UCSF Medical Student and Immigrant Rights Advocate Featured on Forbes’ ‘30 Under 30’ List

Jirayut Latthivongskorn works in the UCSF library
Jirayut “New” Latthivongskorn (right) was honored by the Forbes “30 Under 30” list for co-founding Pre-Health Dreamers, a national organization that helps undocumented students enter medical professions. Photo by Stephan Babuljak

Jirayut “New” Latthivongskorn, the first undocumented immigrant to attend UC San Francisco’s School of Medicine, has been named to the 2017 “30 Under 30” list by Forbes magazine.

Latthivongskorn, 27, is featured in the education category for co-founding Pre-Health Dreamers, a national organization that provides advising, resources and advocacy for other undocumented students interested in pursuing careers in health care.

Currently a third-year medical student in the Program in Medical Education for the Urban Underserved, Latthivongskorn moved from Thailand to the United States when he was 9 years old.

As an undergraduate at UC Berkeley, Latthivongskorn became an advocate for immigrant rights and testified at the California State Capitol in support of the California DREAM Act, a law that would allow undocumented students who came to the U.S. before age 16 to apply for student financial aid.
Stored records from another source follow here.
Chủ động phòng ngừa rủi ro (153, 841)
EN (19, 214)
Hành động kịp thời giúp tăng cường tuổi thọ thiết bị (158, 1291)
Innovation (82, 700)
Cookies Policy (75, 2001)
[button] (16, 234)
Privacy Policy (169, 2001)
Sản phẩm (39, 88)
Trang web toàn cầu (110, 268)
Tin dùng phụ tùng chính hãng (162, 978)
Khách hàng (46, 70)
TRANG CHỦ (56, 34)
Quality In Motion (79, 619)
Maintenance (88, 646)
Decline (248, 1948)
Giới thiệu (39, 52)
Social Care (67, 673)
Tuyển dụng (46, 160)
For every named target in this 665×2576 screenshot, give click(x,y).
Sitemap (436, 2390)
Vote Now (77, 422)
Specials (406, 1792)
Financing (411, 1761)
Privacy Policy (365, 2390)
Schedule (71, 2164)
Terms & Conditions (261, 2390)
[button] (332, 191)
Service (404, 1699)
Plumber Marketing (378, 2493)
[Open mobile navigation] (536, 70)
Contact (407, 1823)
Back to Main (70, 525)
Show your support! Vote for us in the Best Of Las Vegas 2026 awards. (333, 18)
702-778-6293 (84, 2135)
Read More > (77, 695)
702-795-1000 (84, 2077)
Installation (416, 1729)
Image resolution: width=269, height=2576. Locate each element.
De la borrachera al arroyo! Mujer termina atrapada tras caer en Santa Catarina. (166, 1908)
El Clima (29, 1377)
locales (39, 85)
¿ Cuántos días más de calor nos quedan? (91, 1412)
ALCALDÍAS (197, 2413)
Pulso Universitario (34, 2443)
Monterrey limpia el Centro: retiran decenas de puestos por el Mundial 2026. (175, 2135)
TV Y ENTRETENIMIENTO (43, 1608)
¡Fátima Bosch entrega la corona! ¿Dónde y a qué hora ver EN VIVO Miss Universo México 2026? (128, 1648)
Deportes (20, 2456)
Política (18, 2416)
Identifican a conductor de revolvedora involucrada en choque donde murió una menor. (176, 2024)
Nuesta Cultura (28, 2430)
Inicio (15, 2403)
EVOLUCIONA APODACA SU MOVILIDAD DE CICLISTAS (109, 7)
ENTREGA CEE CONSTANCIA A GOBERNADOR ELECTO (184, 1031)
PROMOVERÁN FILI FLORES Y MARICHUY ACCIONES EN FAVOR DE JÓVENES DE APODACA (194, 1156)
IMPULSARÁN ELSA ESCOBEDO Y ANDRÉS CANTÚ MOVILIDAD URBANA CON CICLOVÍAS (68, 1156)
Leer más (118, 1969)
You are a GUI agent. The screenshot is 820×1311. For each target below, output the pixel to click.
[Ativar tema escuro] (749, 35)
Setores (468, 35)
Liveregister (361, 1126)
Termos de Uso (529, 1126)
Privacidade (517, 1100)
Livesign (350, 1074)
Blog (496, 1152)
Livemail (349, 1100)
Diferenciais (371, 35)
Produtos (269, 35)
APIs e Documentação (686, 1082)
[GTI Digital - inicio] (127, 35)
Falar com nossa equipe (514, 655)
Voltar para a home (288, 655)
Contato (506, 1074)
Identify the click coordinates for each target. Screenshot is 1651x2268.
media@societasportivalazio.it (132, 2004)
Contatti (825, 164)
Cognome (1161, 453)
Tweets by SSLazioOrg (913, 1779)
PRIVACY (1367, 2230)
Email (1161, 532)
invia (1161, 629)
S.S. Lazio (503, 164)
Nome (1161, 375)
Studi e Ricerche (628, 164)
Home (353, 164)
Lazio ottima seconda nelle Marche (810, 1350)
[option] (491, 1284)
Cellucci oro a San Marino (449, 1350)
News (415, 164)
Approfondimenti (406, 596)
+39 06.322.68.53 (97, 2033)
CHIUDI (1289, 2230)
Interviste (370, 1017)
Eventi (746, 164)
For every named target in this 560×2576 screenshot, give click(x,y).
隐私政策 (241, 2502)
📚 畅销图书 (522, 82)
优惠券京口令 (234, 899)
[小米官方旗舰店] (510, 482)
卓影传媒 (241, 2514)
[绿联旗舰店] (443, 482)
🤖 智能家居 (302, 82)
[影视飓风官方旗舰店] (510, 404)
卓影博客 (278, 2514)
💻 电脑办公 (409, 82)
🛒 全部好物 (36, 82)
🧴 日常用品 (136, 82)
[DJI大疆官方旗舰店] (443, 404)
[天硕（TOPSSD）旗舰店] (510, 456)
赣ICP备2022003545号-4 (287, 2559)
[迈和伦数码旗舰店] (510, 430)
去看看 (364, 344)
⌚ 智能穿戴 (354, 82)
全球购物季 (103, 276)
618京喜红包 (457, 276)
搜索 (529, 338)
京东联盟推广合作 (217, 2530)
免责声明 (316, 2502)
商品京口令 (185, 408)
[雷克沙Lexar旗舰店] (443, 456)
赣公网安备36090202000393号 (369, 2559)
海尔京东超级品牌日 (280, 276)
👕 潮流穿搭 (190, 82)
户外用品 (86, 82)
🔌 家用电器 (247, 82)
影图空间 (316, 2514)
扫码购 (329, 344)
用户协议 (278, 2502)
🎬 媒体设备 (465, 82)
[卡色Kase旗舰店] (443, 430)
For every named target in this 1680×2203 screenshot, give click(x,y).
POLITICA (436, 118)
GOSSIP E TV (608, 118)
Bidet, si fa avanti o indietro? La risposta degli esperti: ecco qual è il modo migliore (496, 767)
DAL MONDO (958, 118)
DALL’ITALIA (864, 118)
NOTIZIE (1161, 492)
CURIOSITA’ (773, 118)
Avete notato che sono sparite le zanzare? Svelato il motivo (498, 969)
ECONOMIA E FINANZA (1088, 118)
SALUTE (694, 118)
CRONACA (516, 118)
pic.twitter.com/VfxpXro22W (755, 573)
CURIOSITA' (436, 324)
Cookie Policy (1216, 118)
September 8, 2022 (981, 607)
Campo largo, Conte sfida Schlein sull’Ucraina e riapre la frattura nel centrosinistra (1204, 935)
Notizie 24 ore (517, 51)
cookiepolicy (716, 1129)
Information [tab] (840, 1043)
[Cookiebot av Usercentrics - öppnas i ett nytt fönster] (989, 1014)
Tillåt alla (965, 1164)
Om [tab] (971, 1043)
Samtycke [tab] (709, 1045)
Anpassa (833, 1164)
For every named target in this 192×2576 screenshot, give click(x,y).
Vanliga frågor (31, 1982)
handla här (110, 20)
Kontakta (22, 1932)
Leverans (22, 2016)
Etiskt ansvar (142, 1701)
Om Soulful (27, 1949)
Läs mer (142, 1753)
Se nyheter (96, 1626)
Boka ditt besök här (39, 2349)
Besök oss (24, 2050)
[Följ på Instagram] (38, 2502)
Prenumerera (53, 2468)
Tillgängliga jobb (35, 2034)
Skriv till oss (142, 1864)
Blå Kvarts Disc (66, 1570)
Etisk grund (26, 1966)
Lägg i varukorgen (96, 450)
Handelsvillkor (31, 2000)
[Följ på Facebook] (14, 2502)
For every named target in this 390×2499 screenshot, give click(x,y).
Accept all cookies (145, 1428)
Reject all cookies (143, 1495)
The law passed in 2012, the year Latthivongskorn graduated from college with honors in Molecular and Cellular Biology.

That same year, Latthivongskorn co-founded Pre-Health Dreamers along with Denisse Rojas Marquez, a medical student at the Icahn School of Medicine at Mount Sinai, also named to the Forbes list. The organization now has 700 members in 42 states and provides advising, resources and advocacy for undocumented young people. They have advocated for more medical schools to open their doors to undocumented students and co-sponsored legislation to allow California licensing boards to award professional licenses to undocumented professionals.

Latthivongskorn started in the UCSF School of Medicine in 2014.

This year’s Forbes “30 Under 30” list highlighted 200 individuals in 20 categories.